Recuerdo que hace años conducir por Galicia era un suplicio. Un compañero de la región pedía que a los inspectores locales se les pagara más por el kilometraje ya que las carreteras eran lentas y a veces peligrosas. Recuerdo la estampa de las señoras sacando a pasear a las vacas cerca de la carretera, lo cual era un verdadero incordio tras una curva cerrada y sin visibilidad. El trazado era infernal: todo curvas. Pero Galicia y España han evolucionado mucho y esas carreteras quizá aún existan pero son marginales y propias de zonas rurales remotas, eso sí, llenas de tipismo y de hermosura. Las carreteras secundarias son un placer cuando la paciencia se encarna en el volante.

Quizá el otoño se ha retrasado más que otros años. Las lluvias han sido esquivas, los incendios han sido feroces y las ramas de los árboles aún muestran muchas hojas amarillas, oxidadas, ocres, marrones o de tonalidades que son propias de la estación de la melancolía. Esa masa de hojas es una paleta de matices extraordinaria y un goce para la vista. Los colores parecen atenuados, los verdes desvaídos y en ocasiones de un verdor eclipsado o grisáceo. Me gustan esos colores de otoño.
En el ambiente rural, como anclados en el tiempo, con permiso del progreso, aparecen los cementerios antiguos de granito con sus tapias acabadas en flechas y la sensación de que algo mágico ocurre entre sus muros, en las pequeñas ermitas, en el entorno de los cruzeiros. Con más tiempo me hubiera introducido a buscar esas pequeñas joyas tradicionales al borde de los caminos. Ya habrá otra ocasión para ello, sin duda. Salto Vilalba para no liarme en exceso.

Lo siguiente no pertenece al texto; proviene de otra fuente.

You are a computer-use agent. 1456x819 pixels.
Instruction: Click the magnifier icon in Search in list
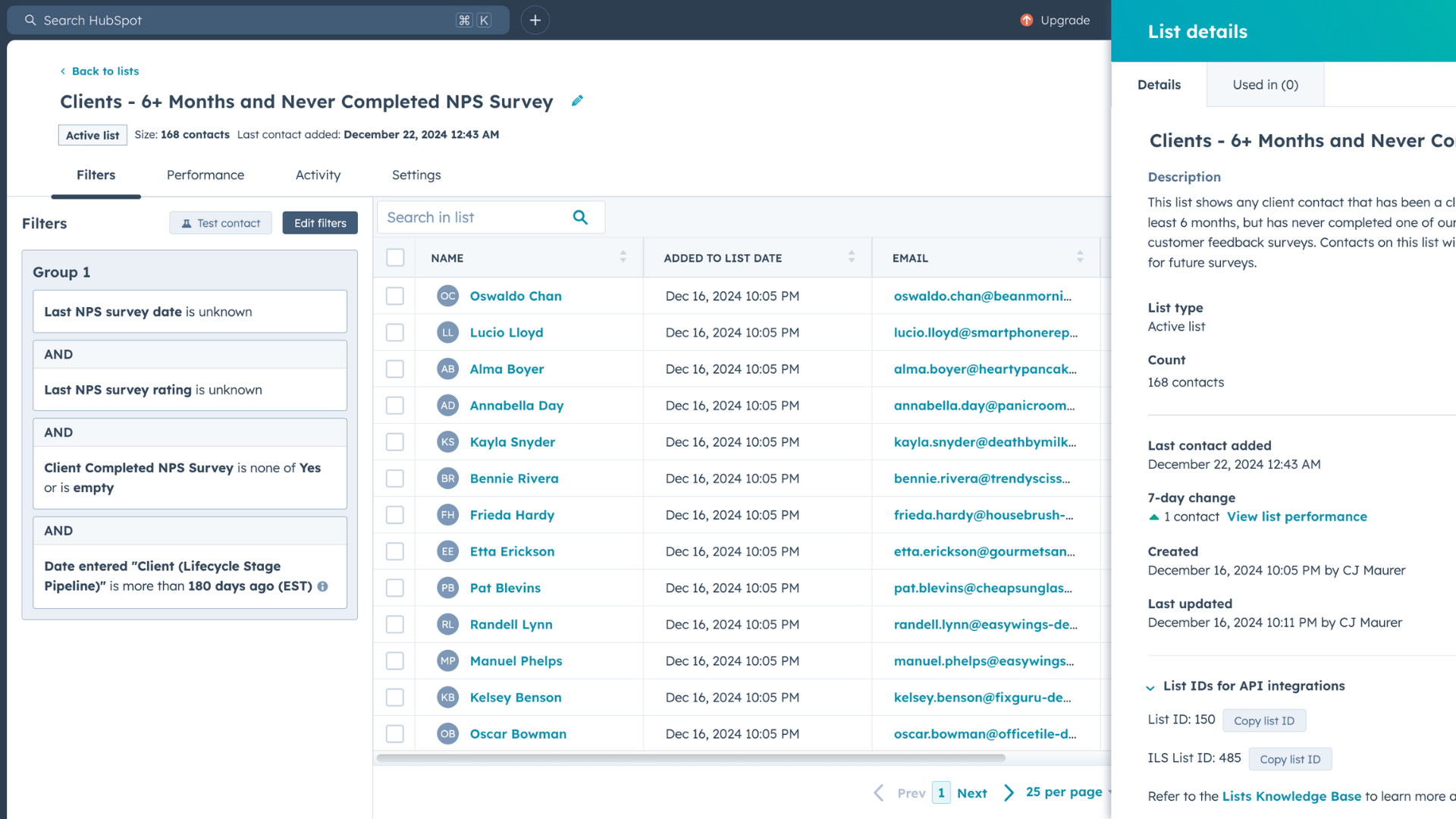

El caminante que accediera a este valle consideraría que había alcanzado el paraíso y quizá se replanteara su peregrinaje. El valle es abierto, ondulante, sensual. En el momento en que empiezas el descenso te acoge y las casitas diseminadas parecen haber sido colocadas estratégicamente para que no te sientas solo. Son muros de hospitalidad, como los que en el pueblo dieron cobijo a los peregrinos sanos en su albergue o a los que padecían algún mal, más del cuerpo que del alma, en el hospital de San Pablo y San Lázaro donde fueron reconfortados en todos los sentidos. A la entrada, el santuario de la Virgen de los Remedios, que seguro que intercedió por los desventurados. Está al otro lado de la Alameda, un parquecillo donde sentarse a pegar la pava.

Al primer indicador de parking, a la derecha, me decido a soltar el coche y lo hago junto a los juzgados, no por querencia o corporativismo. Más bien porque así disfruto las callejuelas que le hubieran sentado tan mal al vehículo. Y, si de peregrinos se trata, habrá que mostrar un mínimo de solidaridad. Lo agradecerá mi cuerpo tras 150 kilómetros de coche.